_THE TASK:_ Copy out, word for word, everything in the passage below on migration and Leeuwenhoek's lenses, from "Hooke doesn’t get" down to "key to fame.".

_SELECTED TEXT:_

-- -- --

But the new DNA analysis revives it. Together with previously published DNA, samples from more than 20 cemeteries along England’s eastern coast suggest a rapid, large-scale migration from Northern Europe, beginning by 450 C.E. at the latest. “Some Anglo-Saxon sites look almost 100% continental European,” says co-author Joscha Gretzinger, a geneticist at the Max Planck Institute for Evolutionary Anthropology. “The only explanation is a large amount of people coming in from the North Sea zone.”

Anglo-Saxons go home! Pack up your things and move back to Germany. Or France. Or Poland. And take your foreign ways and your strange foods and your filthy habits with you.<

Except…here comes the kicker.

Traces of western British and Irish ancestry in people buried on the continent suggest a reverse migration, too, with migrants’ descendants moving back after generations in Great Britain. The results undercut the idea of Great Britain as an isolated island, upset only occasionally by invasions. “Actually, the North Sea was a highway, where people were coming and going,” Hills says. “Maybe mobility is a more normal human state than we think.

So, like, maybe we should just get used to populations changing over time?

Hooke doesn’t get enough respect

This is an impressive microscope. It doesn’t look like much, but this is the kind of instrument Leeuwenhoek used to make his observations, back in the 17th and early 18th century. I did not know until now that it was a mystery how he could magnify specimens 270 times with a simple lens — we didn’t know exactly how he constructed the lens, and he wouldn’t tell anyone. It was his secret, which is not a proper scientific attitude, but OK, it was his key to fame.

Until now, that is. The secret of Leeuwenhoek’s lenses has been cracked! It turns out he borrowed a technique of Robert Hooke’s and improved on it.

But on his most powerful lens, neutron tomography revealed that Van Leeuwenhoek used another technique entirely. It was almost perfectly spherical and completely smooth, without the sharp rim inevitably created by a traditional grinding cup. Even more tellingly, the lens retained the faint remnants of a snapped stem, concealed by the brass plates since the day Van Leeuwenhoek had placed it there.

The stem is a smoking gun. It’s the unavoidable result of forming a lens by melting a thread of glass until a bead forms on its end and then snapping it off. In other words, to make his greatest lens, Van Leeuwenhoek copied Hooke’s simple recipe from the book that likely inspired him. Cocquyt believes this may explain why he was so circumspect when Hooke asked about his methods; he wanted to avoid giving credit to Hooke himself.

-- -- --

_RECORDS PROVIDED:_
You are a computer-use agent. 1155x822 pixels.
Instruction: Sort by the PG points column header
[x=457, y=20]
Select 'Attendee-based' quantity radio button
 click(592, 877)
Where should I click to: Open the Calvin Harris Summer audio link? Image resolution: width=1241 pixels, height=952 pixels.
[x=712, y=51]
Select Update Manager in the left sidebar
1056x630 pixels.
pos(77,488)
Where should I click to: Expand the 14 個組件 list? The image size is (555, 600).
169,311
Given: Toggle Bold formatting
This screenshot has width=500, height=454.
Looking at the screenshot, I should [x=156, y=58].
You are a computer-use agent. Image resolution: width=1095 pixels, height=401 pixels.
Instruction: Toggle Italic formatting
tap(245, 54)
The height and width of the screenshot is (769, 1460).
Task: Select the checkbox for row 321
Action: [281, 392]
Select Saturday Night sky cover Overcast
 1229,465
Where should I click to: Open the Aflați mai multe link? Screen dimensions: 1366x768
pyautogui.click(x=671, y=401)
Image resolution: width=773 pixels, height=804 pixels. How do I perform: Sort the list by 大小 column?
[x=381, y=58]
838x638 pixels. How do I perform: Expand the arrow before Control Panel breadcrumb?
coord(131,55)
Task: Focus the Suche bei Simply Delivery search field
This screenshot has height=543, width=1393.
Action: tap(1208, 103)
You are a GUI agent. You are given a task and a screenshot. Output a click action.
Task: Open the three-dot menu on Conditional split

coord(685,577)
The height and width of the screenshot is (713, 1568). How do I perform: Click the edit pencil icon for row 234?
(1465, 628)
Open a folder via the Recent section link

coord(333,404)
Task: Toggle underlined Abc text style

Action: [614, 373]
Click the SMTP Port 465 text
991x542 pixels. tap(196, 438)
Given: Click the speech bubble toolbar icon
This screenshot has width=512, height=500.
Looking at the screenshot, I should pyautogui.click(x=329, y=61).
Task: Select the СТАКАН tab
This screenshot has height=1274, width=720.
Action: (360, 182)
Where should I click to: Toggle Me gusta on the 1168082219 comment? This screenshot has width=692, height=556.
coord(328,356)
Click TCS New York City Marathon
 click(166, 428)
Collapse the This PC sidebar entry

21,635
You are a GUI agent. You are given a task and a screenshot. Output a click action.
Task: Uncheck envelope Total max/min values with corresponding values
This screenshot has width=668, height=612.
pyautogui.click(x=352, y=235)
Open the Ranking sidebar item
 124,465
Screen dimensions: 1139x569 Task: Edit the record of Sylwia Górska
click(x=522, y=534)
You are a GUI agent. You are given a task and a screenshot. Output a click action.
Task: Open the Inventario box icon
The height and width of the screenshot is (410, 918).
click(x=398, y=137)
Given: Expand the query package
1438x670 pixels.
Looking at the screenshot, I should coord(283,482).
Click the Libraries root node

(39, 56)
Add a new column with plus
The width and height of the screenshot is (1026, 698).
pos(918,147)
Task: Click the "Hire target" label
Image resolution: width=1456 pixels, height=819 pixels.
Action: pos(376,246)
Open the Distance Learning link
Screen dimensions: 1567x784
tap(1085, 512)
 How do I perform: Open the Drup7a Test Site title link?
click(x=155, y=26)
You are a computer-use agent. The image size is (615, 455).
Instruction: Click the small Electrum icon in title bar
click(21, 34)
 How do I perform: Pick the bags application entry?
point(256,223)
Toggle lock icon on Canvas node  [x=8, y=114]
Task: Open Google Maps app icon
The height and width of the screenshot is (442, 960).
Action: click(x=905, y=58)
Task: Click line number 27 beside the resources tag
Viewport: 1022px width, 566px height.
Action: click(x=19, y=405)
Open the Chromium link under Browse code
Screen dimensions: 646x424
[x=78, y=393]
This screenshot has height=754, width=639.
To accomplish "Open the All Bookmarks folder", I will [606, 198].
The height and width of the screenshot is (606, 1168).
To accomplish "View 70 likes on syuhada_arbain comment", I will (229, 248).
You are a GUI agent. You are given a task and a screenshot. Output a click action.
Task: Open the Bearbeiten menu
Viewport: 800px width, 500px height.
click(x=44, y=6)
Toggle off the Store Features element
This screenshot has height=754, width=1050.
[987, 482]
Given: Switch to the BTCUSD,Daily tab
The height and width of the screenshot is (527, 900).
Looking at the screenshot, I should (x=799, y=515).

-- -- --

_OUTPUT BELOW:_
Hooke doesn’t get enough respect

This is an impressive microscope. It doesn’t look like much, but this is the kind of instrument Leeuwenhoek used to make his observations, back in the 17th and early 18th century. I did not know until now that it was a mystery how he could magnify specimens 270 times with a simple lens — we didn’t know exactly how he constructed the lens, and he wouldn’t tell anyone. It was his secret, which is not a proper scientific attitude, but OK, it was his key to fame.